Re: Gang scheduling

From: Subhra Mazumdar
Date: Tue Feb 12 2019 - 22:00:04 EST


Hi Tim,

On 10/12/18 11:01 AM, Tim Chen wrote:
On 10/10/2018 05:09 PM, Subhra Mazumdar wrote:
Hi,

I was following the Coscheduling patch discussion on lkml and Peter mentioned he had a patch series. I found the following on github.

https://github.com/pdxChen/gang/commits/sched_1.23-loadbal

I would like to test this with KVMs. Are the commits from 38d5acb to f019876 sufficient? Also is there any documentaion on how to use it (any knobs I need to turn on for gang scheduling to happen?) or is it enabled by default for KVMs?

Thanks,
Subhra

I would suggest you try
https://github.com/pdxChen/gang/tree/sched_1.23-base
without the load balancing part of gang scheduling.
It is enabled by default for KVMs.
I applied the following 3 patches on 4.19 and tried to install a KVM (with
virt-install). But the kernel hangs with following error:

kernel:watchdog: BUG: soft lockup - CPU#21 stuck for 23s! [kworker/21:1:573]

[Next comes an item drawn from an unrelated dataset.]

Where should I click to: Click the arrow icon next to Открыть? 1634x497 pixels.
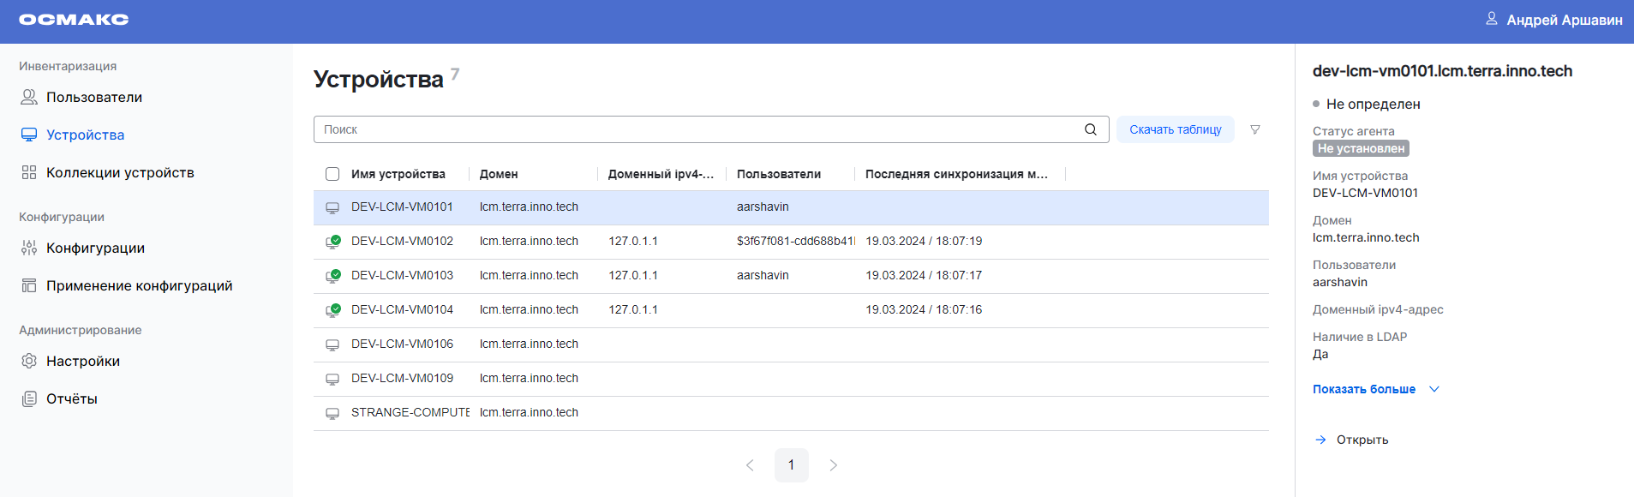pyautogui.click(x=1320, y=440)
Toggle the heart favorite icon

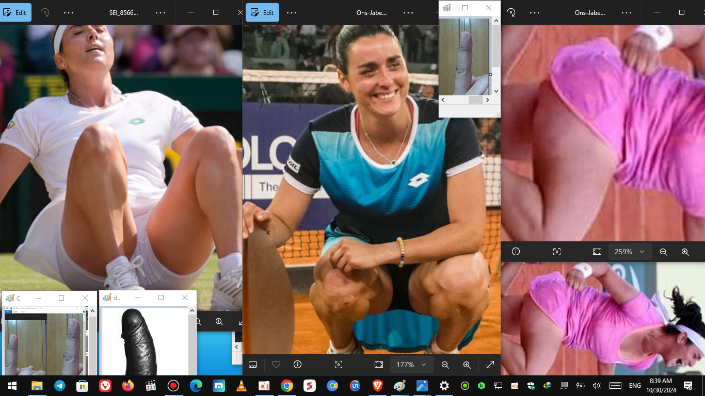pos(276,365)
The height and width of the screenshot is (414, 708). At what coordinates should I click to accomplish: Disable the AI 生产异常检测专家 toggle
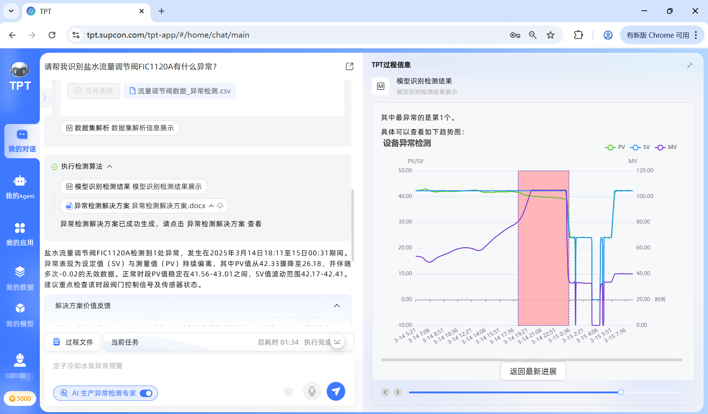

kvm,sched: Track VCPU threads
x86/kvm,sched: Add fast path for reschedule interrupt
sched: Optimize scheduler_ipi()

The track VCPU patch seems to be the culprit.

Thanks,
Subhra

Due to the constant change in gang scheduling status of the QEMU thread
depending on whether vcpu is loaded or unloaded,
the load balancing part of the code doesn't work very well.

The current version of the code need to be optimized further. Right now
the QEMU thread constantly does vcpu load and unload during VM enter and exit.
We gang schedule only after vcpu load and register the thread to be gang
scheduled. When we do vcpu unload, the thread is removed from the set
to be gang scheduled. Each time there's a synchronization with the
sibling thread that's expensive.

However, for QEMU, there's a one to one correspondence between the QEMU
thread and vcpu. So we don't have to change the gang scheduling status
for such thread to avoid the church and sync with the sibling. That should
be helpful for VM with lots of I/O causing constant VM exits. We're
still working on this optimization. And the load balancing should be
better after this change.

Tim